Pourquoi les performances de l’économie européenne qui, dans les années 1960 à 1980, tendaient à rattraper celles des Etats-Unis, décrochent-elles depuis quinze ans ? Revue de détail.
[Le Monde - Les débats éco du samedi 16 mars 2024]
« L’Union européenne a atteint ou dépassé le niveau d’ouverture observé à l’intérieur des Etats-Unis », constate l’économiste Marta Santamaria Monturiol. Elle explique que, de façon inattendue, les échanges entre Etats membres de l’Union européenne sont plus aisés qu’entre Etats fédérés américains, sauf sur le marché du travail.
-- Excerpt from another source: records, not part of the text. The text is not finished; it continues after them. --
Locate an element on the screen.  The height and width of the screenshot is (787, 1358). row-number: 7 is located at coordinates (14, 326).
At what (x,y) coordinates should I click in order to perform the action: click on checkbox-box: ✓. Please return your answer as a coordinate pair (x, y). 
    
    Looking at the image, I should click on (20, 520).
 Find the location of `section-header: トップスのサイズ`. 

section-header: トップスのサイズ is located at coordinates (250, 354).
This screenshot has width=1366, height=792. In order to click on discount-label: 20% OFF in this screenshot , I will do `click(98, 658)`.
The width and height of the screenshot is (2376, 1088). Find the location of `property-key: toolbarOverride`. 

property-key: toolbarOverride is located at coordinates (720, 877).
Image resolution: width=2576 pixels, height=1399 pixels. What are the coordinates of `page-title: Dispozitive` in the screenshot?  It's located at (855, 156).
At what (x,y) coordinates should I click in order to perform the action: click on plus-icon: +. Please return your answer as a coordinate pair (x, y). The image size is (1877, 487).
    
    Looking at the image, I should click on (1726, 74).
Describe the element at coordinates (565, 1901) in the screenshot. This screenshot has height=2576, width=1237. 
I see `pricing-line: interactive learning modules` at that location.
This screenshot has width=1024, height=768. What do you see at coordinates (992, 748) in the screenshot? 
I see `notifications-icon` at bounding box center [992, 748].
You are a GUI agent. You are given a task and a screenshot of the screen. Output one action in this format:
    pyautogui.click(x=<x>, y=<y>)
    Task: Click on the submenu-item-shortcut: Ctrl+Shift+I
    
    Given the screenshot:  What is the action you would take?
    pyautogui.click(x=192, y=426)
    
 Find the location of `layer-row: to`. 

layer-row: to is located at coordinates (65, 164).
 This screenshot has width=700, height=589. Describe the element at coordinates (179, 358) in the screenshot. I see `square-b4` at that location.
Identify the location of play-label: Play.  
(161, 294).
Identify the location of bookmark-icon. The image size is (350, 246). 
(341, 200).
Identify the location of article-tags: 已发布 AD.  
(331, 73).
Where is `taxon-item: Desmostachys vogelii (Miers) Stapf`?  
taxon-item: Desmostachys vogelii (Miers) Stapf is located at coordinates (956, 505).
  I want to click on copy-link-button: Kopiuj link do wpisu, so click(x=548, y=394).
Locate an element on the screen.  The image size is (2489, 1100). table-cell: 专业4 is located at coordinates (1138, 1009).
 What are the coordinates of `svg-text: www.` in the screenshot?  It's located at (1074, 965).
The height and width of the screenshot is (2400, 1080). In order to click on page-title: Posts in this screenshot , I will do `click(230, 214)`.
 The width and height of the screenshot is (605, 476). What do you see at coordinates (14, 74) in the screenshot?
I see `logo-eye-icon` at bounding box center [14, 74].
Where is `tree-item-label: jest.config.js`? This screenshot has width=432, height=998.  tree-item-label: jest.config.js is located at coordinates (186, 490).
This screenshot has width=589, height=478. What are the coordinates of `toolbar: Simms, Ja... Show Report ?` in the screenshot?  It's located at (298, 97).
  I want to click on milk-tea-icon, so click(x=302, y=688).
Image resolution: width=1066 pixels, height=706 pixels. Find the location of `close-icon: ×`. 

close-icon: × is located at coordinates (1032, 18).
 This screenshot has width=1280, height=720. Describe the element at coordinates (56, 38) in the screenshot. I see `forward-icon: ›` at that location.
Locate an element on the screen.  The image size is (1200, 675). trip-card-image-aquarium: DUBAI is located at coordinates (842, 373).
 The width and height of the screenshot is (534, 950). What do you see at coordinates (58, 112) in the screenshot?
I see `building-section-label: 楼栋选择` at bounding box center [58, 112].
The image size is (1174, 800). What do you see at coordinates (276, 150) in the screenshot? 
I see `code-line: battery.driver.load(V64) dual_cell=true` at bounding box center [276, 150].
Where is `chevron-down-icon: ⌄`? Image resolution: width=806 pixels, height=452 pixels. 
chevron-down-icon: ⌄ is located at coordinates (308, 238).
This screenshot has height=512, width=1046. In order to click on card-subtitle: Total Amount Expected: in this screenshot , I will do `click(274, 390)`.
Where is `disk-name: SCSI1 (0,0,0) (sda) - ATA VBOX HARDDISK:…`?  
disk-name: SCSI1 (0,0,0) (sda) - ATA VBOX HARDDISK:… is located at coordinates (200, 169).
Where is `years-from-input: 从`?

Selon l’économiste belge Reinhilde Veugelers, « la comparaison entre les systèmes d’innovation européen et américain n’est guère encourageante pour l’Europe ». Elle décrit la dégradation des positions européennes dans l’innovation technologique des secteurs du numérique et de la santé, face aux Etats-Unis mais aussi à la Chine.
« L’idée selon laquelle les performances économiques de l’Europe seraient inférieures à celles des Etats-Unis est erronée », affirme l’économiste Zsolt Darvas. Il met en garde contre les biais statistiques qui orientent le discours sur un « décrochage » européen.
« L’immigration participe à la vitalité de l’économie américaine », montre l’économiste Hillel Rapoport. Derrière l’apparence d’une même hostilité aux migrants, leur apport à l’économie américaine est bien plus important qu’il ne l’est en Europe, faute d’une politique adéquate.
« Les écarts de performance entre des pays appliquant les mêmes règles européennes sont la preuve que ce ne sont pas ces règles qui sont en cause », estime l’ancien haut fonctionnaire européen Bruno Alomar. D’après lui, le décrochage de l’Europe vis-à-vis des Etats-Unis est l’effet des politiques économiques nationales plutôt que communautaires.